Your instructions:
Copy exactly the lines from the one containing "Where should I click to: Click" through the last line of the records below, both included, and leave out the pictures.

Provided material:
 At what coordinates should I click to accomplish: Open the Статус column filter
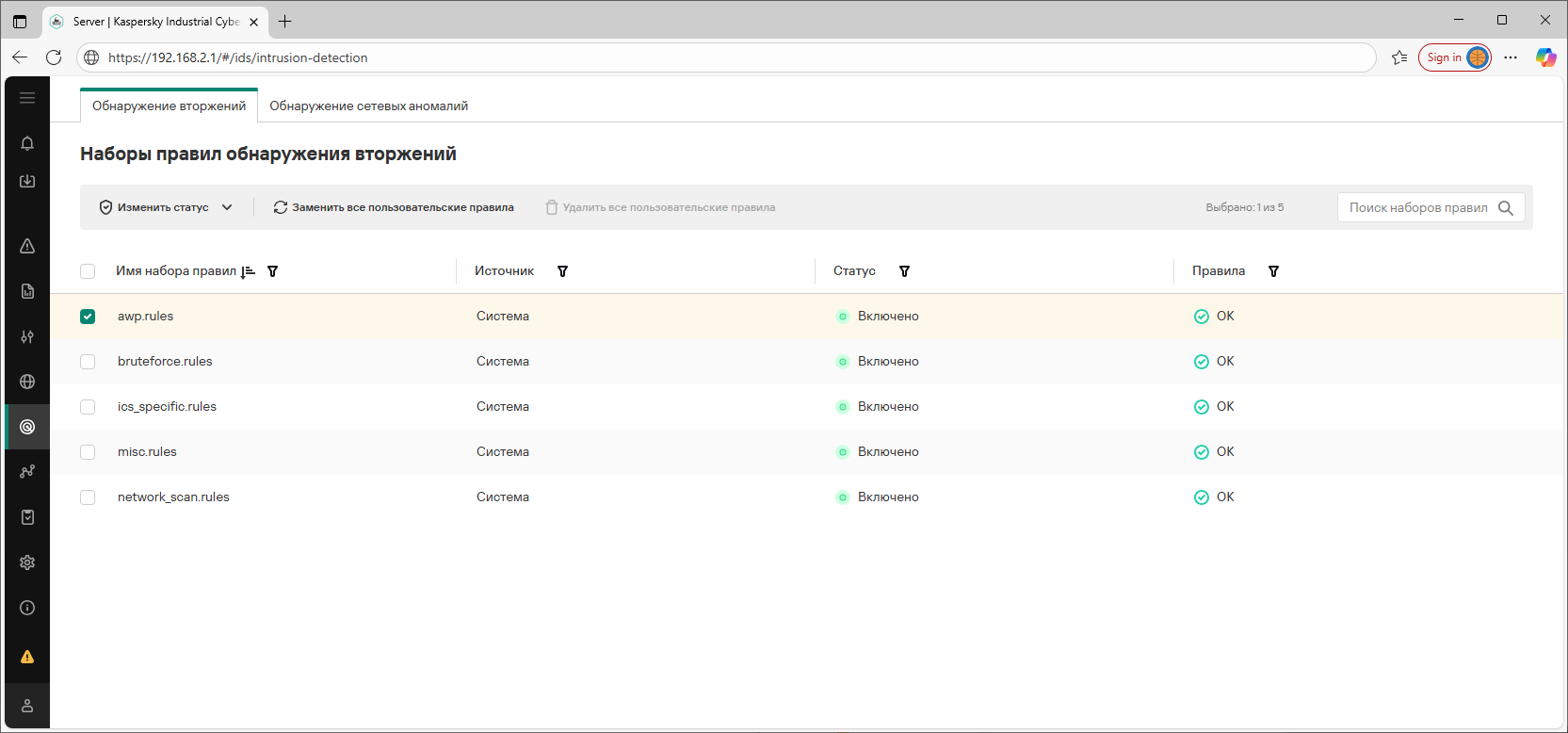(x=904, y=271)
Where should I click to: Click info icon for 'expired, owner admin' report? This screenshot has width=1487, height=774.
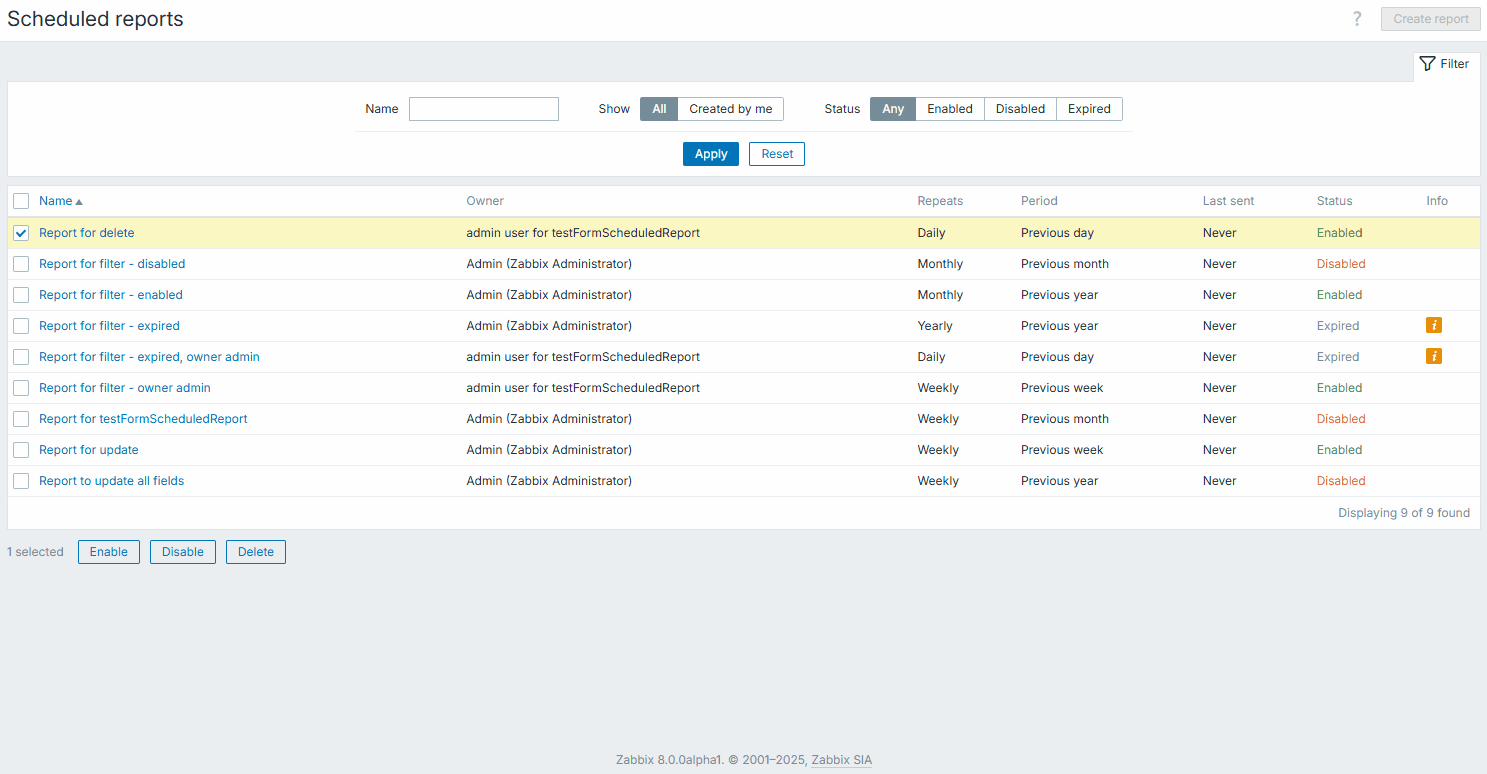tap(1433, 356)
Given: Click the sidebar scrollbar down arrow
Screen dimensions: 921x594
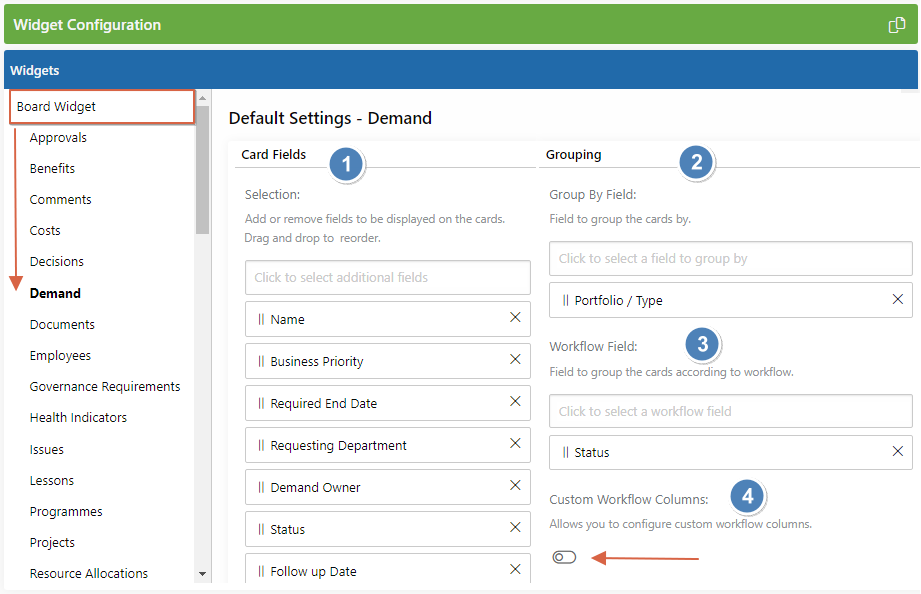Looking at the screenshot, I should [x=202, y=573].
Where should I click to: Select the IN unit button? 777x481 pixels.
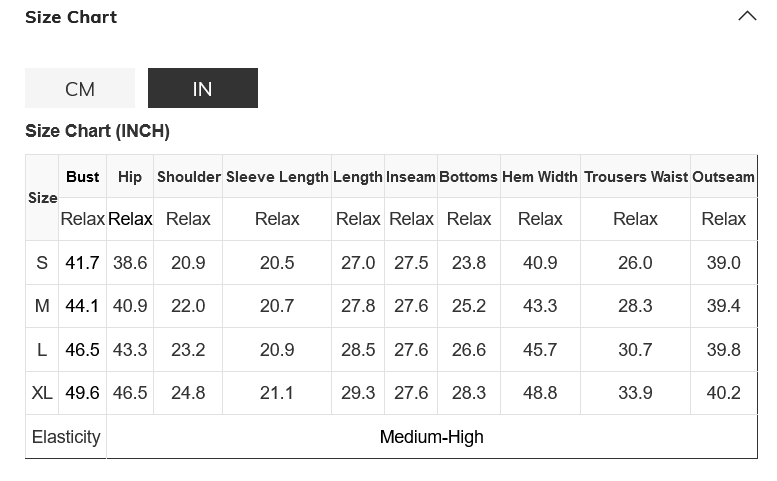click(203, 89)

Response area:
Where should I click to: Click info icon for 'expired, owner admin' report? This screenshot has width=1487, height=774.
tap(1433, 356)
Given: Click the sidebar scrollbar down arrow
Screen dimensions: 921x594
Looking at the screenshot, I should [x=202, y=573].
Where should I click to: Select the IN unit button? 777x481 pixels.
click(203, 89)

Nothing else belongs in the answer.